The law was clear as to who holds that right in respect of some securities but not all. For example, movables that are subject to a security transfer remain with the administrator, whereas receivables that have been assigned for security purposes may be asserted by the assignee. However, the law was not clear in respect of the enforcement of share pledges. In a 2016 Federal Supreme Court decision, re. Mobilcom, it was decided that the administrator was obliged to enforce pledged securitized bearer shares of a stock corporation which were physically held in custody.
However, that judgment was unclear as to whether, in the court’s view, the principle was limited to the physical holding of shares or should extend to the enforcement right for non-securitized shares of a German limited liability company (GmbH).
In light of this uncertainty, in most cases, it was agreed that the administrator would take control of the shares in order to, as the case may be, sell or restructure the group as a whole, thereby potentially preserving value which would be in the creditors’ best interests, but the administrator’s approach would not always be accepted by the pledgee as being in the creditors’ best interests.
In practise therefore, the pledgee and the administrator negotiated and entered into a so-called realization agreement, setting out the agreed enforcement process.

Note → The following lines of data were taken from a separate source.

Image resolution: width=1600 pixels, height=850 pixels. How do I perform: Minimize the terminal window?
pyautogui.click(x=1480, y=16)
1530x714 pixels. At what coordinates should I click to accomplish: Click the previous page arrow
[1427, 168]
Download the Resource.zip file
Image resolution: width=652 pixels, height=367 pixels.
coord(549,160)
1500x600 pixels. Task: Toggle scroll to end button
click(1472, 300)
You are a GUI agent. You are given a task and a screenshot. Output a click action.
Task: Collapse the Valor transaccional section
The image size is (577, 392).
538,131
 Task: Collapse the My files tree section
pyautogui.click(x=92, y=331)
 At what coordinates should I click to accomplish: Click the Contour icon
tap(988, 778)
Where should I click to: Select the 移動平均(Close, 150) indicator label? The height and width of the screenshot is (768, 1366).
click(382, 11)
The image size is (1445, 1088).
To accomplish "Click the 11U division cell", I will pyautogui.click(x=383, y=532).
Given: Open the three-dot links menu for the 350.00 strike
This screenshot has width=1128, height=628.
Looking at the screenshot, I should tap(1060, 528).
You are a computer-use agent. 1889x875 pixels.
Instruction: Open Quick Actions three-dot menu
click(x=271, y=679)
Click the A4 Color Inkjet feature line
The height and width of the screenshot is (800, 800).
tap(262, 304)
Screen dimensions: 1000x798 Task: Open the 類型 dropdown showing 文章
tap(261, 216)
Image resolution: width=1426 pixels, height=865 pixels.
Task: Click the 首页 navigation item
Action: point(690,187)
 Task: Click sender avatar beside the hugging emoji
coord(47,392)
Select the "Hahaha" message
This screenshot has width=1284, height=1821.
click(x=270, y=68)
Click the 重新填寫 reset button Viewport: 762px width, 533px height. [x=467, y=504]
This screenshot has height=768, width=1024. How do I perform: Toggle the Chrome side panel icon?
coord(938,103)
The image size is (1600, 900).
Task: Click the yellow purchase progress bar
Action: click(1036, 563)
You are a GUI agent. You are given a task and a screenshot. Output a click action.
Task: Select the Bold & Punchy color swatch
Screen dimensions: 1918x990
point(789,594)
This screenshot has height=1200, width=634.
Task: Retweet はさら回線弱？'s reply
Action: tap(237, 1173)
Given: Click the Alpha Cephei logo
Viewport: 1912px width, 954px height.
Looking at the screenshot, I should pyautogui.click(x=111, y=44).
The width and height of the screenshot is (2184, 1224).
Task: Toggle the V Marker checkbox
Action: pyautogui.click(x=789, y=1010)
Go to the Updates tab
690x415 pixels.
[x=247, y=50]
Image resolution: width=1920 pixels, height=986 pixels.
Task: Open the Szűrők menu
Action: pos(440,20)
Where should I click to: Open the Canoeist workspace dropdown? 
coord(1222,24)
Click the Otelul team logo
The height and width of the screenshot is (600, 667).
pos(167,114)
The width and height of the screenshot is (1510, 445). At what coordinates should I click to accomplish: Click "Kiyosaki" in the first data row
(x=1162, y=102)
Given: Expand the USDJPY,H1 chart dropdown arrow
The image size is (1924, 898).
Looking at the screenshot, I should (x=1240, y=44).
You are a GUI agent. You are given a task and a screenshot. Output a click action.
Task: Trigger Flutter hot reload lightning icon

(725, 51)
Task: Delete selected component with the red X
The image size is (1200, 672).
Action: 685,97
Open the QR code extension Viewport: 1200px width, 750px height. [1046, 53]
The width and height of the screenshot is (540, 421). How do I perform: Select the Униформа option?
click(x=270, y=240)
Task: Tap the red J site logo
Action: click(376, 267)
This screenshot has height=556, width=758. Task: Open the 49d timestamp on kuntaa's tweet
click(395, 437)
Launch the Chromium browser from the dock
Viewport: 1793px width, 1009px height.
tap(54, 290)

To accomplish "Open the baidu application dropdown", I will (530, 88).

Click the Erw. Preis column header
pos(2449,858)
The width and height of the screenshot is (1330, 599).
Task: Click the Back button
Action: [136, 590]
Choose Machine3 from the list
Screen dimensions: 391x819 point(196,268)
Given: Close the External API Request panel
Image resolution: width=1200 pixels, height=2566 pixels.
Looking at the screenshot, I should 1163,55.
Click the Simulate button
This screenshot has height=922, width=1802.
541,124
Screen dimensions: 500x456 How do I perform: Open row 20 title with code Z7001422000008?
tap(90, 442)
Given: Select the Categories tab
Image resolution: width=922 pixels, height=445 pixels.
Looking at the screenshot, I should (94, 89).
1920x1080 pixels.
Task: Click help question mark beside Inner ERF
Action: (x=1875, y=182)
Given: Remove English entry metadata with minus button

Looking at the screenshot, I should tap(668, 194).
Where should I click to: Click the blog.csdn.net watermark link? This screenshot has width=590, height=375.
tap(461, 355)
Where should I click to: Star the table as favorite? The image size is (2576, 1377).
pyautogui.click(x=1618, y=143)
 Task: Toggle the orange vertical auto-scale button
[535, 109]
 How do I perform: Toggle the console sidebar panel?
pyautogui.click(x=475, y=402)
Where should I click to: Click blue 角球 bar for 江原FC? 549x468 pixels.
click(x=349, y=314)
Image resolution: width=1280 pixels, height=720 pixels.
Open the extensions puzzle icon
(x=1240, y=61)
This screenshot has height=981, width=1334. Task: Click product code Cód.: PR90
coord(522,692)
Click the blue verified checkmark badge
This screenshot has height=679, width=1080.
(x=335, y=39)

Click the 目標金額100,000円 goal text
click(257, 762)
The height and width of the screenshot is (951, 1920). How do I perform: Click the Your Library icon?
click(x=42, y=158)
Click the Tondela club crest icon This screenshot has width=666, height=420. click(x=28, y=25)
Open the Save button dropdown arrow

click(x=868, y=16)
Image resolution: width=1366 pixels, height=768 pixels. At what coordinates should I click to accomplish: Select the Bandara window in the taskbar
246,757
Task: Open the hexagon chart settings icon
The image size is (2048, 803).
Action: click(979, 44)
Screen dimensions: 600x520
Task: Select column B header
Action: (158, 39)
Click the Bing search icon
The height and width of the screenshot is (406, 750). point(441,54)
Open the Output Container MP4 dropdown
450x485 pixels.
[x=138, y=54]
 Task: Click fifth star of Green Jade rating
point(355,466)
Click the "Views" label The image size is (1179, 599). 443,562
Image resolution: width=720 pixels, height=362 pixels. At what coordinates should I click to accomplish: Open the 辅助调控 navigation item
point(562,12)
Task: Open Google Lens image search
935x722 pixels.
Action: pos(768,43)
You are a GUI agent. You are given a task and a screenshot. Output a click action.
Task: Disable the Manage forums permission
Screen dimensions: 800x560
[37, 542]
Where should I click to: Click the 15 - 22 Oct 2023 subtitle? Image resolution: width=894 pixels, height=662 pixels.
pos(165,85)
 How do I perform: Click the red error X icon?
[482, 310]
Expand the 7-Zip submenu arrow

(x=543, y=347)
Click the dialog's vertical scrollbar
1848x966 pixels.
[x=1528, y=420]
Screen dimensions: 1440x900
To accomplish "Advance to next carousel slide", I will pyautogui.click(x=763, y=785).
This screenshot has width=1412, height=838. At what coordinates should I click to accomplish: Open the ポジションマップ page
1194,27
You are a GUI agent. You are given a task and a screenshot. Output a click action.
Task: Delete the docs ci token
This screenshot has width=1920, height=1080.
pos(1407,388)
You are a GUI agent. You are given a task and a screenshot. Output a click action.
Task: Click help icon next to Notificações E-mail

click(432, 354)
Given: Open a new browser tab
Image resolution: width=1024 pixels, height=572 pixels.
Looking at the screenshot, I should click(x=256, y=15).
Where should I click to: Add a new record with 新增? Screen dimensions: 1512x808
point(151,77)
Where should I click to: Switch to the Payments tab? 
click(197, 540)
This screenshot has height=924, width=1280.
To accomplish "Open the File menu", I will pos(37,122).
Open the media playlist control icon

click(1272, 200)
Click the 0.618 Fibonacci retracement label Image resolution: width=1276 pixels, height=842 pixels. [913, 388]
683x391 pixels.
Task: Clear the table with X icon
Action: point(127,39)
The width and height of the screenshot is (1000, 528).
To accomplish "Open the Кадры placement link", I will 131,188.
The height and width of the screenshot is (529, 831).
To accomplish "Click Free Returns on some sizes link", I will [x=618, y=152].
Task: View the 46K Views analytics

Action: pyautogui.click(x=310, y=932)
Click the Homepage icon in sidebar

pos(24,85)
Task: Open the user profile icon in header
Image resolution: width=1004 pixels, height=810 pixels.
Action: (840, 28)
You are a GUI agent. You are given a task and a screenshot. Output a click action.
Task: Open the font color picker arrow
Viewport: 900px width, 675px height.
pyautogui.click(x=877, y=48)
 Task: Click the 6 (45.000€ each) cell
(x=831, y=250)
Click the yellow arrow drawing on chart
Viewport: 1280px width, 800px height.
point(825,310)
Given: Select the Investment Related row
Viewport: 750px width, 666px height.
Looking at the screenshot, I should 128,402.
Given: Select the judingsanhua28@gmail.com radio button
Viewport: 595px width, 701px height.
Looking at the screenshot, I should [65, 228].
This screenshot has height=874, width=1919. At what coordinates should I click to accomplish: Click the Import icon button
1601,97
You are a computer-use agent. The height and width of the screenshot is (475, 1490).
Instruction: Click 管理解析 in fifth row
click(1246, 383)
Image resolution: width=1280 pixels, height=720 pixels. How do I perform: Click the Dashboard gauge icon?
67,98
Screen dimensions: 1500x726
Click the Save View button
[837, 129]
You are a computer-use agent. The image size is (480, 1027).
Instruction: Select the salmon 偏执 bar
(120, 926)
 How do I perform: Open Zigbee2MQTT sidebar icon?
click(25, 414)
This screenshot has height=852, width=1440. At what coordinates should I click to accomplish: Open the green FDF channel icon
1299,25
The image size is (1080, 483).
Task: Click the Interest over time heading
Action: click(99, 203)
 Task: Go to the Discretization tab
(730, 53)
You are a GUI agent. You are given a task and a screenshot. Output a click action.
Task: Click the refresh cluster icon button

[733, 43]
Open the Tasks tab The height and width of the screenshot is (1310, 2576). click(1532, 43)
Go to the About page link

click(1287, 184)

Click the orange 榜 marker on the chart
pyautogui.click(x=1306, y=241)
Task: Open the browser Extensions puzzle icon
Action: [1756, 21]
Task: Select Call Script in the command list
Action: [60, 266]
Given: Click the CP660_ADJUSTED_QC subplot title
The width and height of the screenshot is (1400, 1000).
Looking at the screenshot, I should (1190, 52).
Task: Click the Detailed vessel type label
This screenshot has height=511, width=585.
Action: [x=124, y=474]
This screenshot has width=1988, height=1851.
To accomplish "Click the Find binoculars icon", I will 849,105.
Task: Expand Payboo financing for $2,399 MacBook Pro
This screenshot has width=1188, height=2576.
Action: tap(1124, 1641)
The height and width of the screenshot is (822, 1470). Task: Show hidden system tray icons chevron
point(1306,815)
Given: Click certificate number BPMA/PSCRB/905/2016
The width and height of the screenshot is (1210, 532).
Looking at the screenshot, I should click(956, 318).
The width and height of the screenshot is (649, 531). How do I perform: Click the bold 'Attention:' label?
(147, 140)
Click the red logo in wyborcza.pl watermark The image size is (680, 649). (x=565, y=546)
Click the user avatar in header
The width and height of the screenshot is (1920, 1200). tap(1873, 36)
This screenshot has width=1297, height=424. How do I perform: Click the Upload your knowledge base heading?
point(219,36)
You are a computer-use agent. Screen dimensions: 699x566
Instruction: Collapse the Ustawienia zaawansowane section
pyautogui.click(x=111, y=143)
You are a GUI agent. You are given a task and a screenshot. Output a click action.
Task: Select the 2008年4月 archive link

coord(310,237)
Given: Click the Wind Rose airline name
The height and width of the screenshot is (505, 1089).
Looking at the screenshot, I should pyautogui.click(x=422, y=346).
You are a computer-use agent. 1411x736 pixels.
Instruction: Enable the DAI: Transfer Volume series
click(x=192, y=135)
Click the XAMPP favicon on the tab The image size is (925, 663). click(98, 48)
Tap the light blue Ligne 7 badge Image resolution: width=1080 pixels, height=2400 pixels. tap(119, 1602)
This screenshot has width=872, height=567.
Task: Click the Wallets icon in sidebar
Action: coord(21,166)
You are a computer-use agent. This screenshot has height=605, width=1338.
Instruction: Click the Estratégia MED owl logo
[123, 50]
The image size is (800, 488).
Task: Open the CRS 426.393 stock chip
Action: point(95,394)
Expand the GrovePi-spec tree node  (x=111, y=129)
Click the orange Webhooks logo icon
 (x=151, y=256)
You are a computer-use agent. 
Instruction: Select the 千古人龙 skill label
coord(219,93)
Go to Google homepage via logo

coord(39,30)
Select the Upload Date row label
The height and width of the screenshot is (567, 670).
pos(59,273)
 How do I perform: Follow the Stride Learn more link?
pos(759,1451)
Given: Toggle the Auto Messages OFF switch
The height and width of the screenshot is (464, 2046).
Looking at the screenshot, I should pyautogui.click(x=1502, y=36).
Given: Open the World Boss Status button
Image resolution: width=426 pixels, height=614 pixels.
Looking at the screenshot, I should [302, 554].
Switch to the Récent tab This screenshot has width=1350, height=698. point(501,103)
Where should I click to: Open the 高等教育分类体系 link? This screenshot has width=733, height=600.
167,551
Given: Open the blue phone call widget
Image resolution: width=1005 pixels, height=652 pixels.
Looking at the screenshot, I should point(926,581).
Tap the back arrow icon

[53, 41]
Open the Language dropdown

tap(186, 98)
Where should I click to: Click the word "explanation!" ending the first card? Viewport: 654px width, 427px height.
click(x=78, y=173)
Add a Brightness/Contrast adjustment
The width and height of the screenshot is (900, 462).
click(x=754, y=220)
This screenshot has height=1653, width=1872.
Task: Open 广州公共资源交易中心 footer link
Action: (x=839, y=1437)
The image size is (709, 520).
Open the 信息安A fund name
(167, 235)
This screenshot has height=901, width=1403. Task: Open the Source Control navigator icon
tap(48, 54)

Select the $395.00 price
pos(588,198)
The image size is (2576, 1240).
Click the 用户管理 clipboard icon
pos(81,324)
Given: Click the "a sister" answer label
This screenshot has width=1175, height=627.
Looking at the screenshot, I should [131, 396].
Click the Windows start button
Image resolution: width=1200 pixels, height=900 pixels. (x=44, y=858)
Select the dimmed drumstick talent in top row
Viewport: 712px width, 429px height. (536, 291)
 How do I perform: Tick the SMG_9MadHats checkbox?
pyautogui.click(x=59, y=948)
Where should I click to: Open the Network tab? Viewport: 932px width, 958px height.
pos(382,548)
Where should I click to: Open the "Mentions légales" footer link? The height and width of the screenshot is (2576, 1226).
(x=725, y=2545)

Notably, this takes time and typically includes a negotiated fee for the estate.
CLARIFICATION PROVIDED BY THE FEDERAL SUPREME COURT
Fortunately, the Federal Supreme Court has now clarified the situation. Although the case related to trademarks, the Court confirmed that neither trademarks nor certain other non-movable rights, such as shareholdings, trademarks or patents, can be enforced by the administrator.
In particular, the Court found that the relevant section 166 of the German Insolvency Code does not provide for a right of the administrator to enforce a share pledge. It distinguished the Mobilcom case and dismissed it as being authority for a general application to GmbH shares which are not physically possessed by either party and held further that, unlike with movables in the administrator’s possession, the sale of shares by an administrator is not per se better for creditors than a sale following an enforcement by the pledgee. There may be a scenario where a sale by the administrator could lead to higher enforcement proceeds but this alone would not justify a general rule.
The Federal Supreme Court’s thorough and detailed judgment will provide clear authority to the lower courts and the insolvency administrators to follow in practise. This will be received favorably by secured lenders.
This decision will be welcomed in German financing transactions and international financings which include German guarantors. Often, share pledges are the only German collateral which do not contain enforcement restrictions, such as “limitation language” preventing a payment obligation if it leads to personal liability of the German guarantor’s management. Thus, share pledges are highly valuable for the overall structure. The decision should now do away with the need for pre-enforcement negotiations and realization agreements with the administrator, leading to a faster process run by the pledgee and higher returns for creditors. This in turn may factor favourably in the cost of German finance generally.